Private 5G networks will grow due to demand for secure, high-quality connectivity—especially in manufacturing and energy. Lower costs, service models, and MNO resurgence are set to broaden adoption and scale.
In sum – what to know:
Average spend – will drop 40% by 2030 with lighter deployments and op-ex models.
Top industry – manufacturing will lead, with four in five taking 5G over 4G by 2030.
Largest scale – energy sector to drive $2.8B spend; MNOs poised to serve, mainly.
There will be over 40,000 private 4G and 5G networks in 2030, representing growth of nearly 500 percent to the end of the decade. The growth figure puts the 2025 total at somewhere between 7,000 and 8,000 deployments. So says analyst house Kaleido Intelligence, which also says almost 80 percent of active deployments will be private 5G at the end of the forecast period, rather than private 4G/LTE, and that over 60 percent will be in North America and Europe.
Only about 35 percent of private networks will be based on 5G by the end of 2025; the number will have completely “flipped” by 2030, when the lion’s share (78 percent) are 5G-based and just 22-percent still use 4G/LTE. Kaleido Intelligence has a new report (available here), and a new graphic to go with its headline announcement (see below). It says much of the expansion will come with “smaller businesses with large areas to cover”.

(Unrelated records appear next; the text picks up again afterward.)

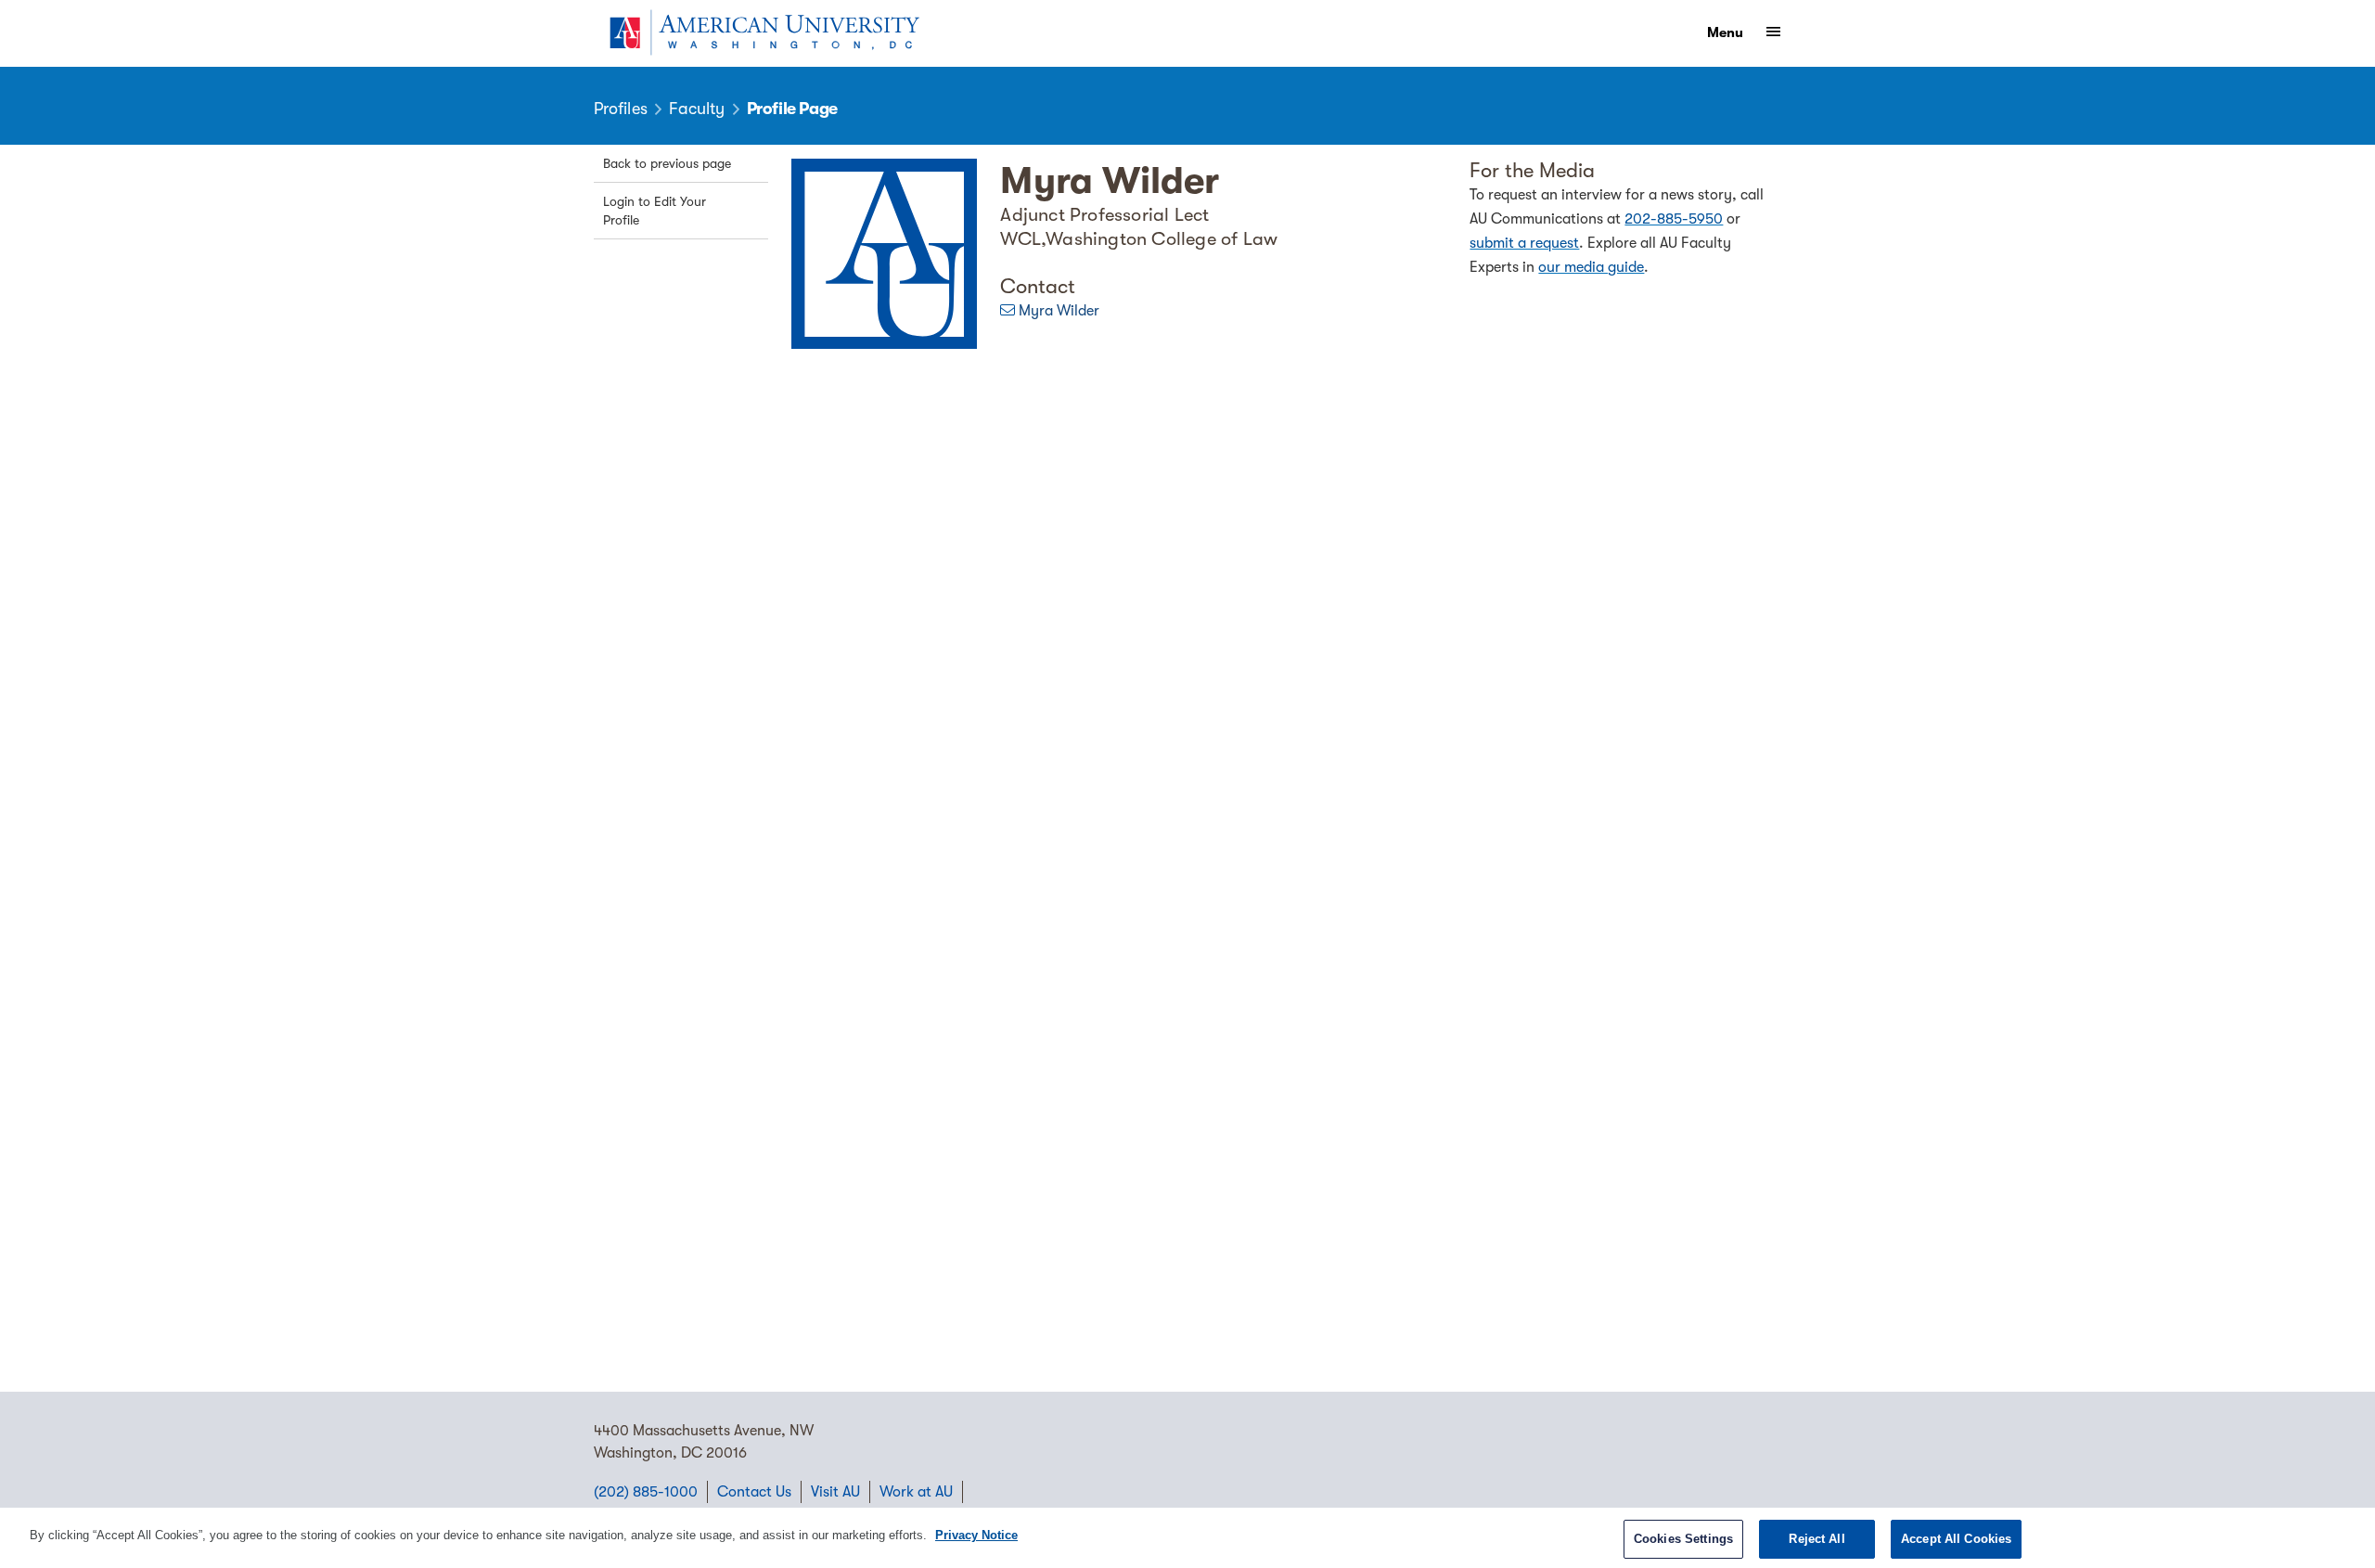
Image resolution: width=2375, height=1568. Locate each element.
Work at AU (916, 1492)
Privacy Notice (976, 1535)
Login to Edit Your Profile (654, 210)
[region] (1187, 1538)
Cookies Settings (1683, 1539)
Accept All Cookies (1956, 1539)
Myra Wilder (1059, 310)
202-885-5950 (1673, 219)
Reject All (1816, 1539)
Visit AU (835, 1492)
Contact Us (754, 1492)
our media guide (1591, 267)
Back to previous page (667, 163)
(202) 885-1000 (646, 1492)
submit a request (1524, 243)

This is the sweet-spot for private 5G networks, the firm reasons – where the economics stack up versus Wi-Fi on the grounds that “consistent coverage and secure private connections are still top of mind for many enterprises”. But less dense networks will also reduce the average spend per network by almost 40 percent by 2030, it says. Alongside, incoming op-ex based (as-a-)service models will also make private 5G more accessible to smaller enterprises.
The annual op-ex spend on private networks will reach more than $2 billion by the end of the forecast period, it says; cap-ex deals will still dominate, accounting for over 70 percent of the total private network spend – equivalent to about $4.7 billion per annum, presumably (by working the figures backwards). There are a couple of forecast-factoids in the press notice about different segments, namely the manufacturing and energy/utilities markets.
The manufacturing industry, one of the seminal markets for private 4G and 5G installations, will drive the 5G shift because of its “need for automation and other highly quality-of-service use cases”. It will be the “biggest vertical for private 5G”, says Kaleido Intelligence, with 89 percent of its private networks using 5G by 2030. Meanwhile, the energy market is tied to a prediction about network operators (MNOs) in the delivery of private 5G systems.
The energy and utilities sector will generate a spend of about $2.8 billion by 2030, the firm says. (Which is a hefty share – of about 42 percent of the $4.7 billion total, if the figures in RCR’s envelope maths align.) Traditional MNOs are “best positioned” to “capitalise” on the opportunity to deploy macro-sized regional and national scale private 5G networks for smart grid operations, it says.
It writes: “Traditional network operators missed the boat on the first wave of private network deployments, being outpaced by more agile integrators and network equipment vendors. However, several MNOs are reinventing themselves to be able to compete in the market. Their own spectrum gives them a strong advantage for verticals which require large-scale coverage, such as for power grids, first responder networks and rail infrastructure.”
James Moar, author of the report, stated: “Investment in private 5G networks is about future-proofing and making responsive networks. While the benefits of private networks are often achievable with LTE, 5G architecture allows for network flexibility and customisation that can make the networks more secure, reliable and expansive compared to private LTE.”